2. Die Kräfte hinter dem Putschversuch waren die gleichen wie die hinter der Politik des "Zusammenstoßes der Kulturen", die im Herbst 1998 in eine neue Phase eingetreten war. Nach dem Einsturz der spekulativen GKO-Anleihenpyramide in Rußland im August 1998 kam es zu einer Gegenbewegung, die mit dem Besuch des damaligen Ministerpräsidenten Jewgenij Primakow in Indien eingeleitet wurde. Primakow schlug in Neu-Delhi ein "strategisches Dreieck" Rußland-China-Indien für Zusammenarbeit in Eurasien vor - der größte Alptraum für die anglo-amerikanischen Interessen.

3. Die heutige strategische Weltlage ist durch eine Konfrontation charakterisiert, bei der einerseits die anglo-amerikanische Fraktion damit droht, den "dritten geopolitischen Krieg" zu beginnen. Andererseits übernehmen zahlreiche führende Politiker wie der russische Präsident Putin immer stärker die Perspektive, Eurasien zu einigen. Aufgrund seiner einzigartigen Identität als eurasischer Nation hat Rußland in diesem Prozeß eine besondere Mission zu erfüllen.

4. Die Lösung der heutigen Menschheitskrise liegt in einem Neuen Bretton Woods und in umfangreichen Infrastrukturprojekten mit Eurasien im Mittelpunkt.

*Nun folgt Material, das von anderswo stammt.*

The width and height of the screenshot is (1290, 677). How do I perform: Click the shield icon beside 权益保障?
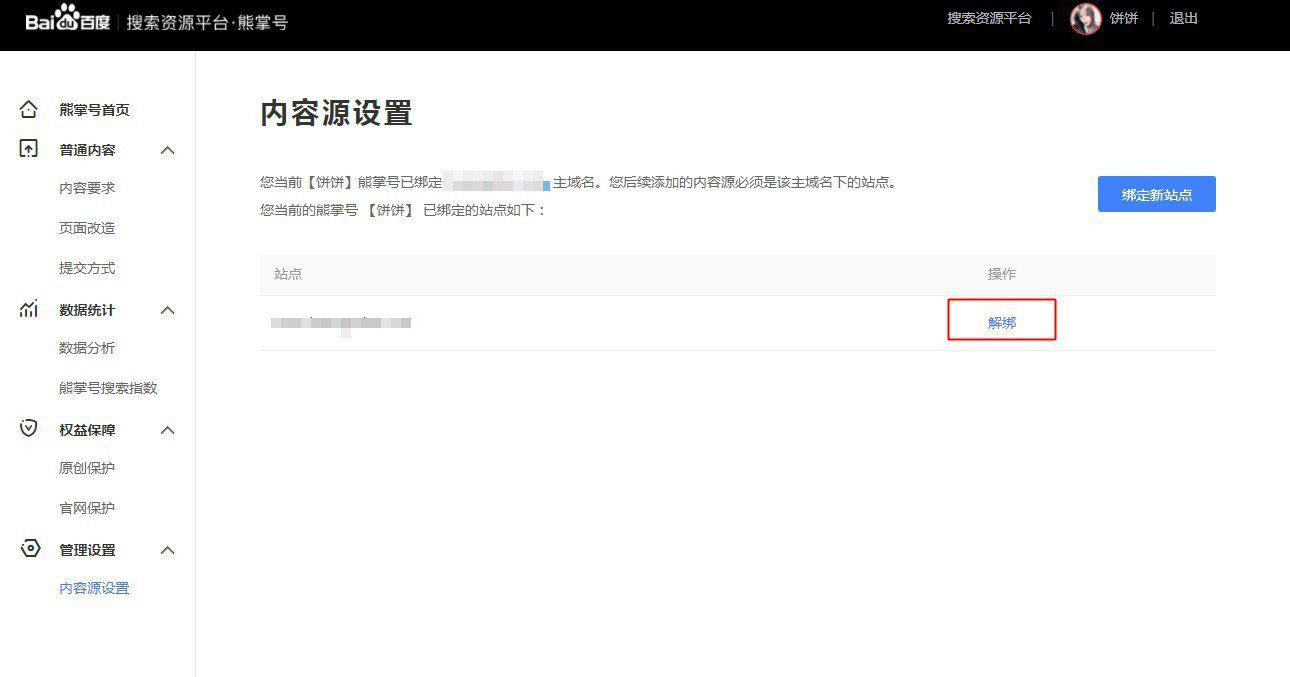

LaRouche betonte wiederholt, man könne zwar Sofortmaßnahmen zur Überwindung der gegenwärtigen Krise der Menschheit definieren, aber die eigentliche Aufgabe bestehe darin, eine tiefergehende, dauerhafte Veränderung der sozialen und kulturellen menschlichen Beziehungen zu erreichen, wofür die Beiträge von Mendelejew, Wernadskij und ihren Nachfolgern unverzichtbar seien. Die Beziehungen der Menschen untereinander müßten über das "populäre Kulturniveau" angehoben werden. Die Menschen sollten ihre Identität aus dem schöpfen, was sie für die gesamte Menschheit leisten könnten. Die Auseinandersetzung mit den wissenschaftlichen Aufgaben der Entwicklung - begeisternde Herausforderungen wie die Entwicklung Sibiriens, die zur bisher größten Transformation der Biosphäre führen könnte - werde auch weitreichende politische Folgen haben. Hinsichtlich dessen, was Wernadskij als "Noosphäre", den Bereich der Noesis oder menschlichen Erkenntnis, das Bewußtsein der Fähigkeit des Geistes, wissenschaftliche Prinzipien zu entdecken, bezeichnete, stehe die Menschheit noch am Anfang.

Der intellektuelle und moralische Enthusiasmus, mit dem der zweite diesjährige Rußland-Besuch LaRouches aufgenommen wurde, drückte sich in der Äußerung eines hochrangigen Analysten aus, der meinte: "Als Atheist bete ich zu Gott, daß Sie Präsident der Vereinigten Staaten werden."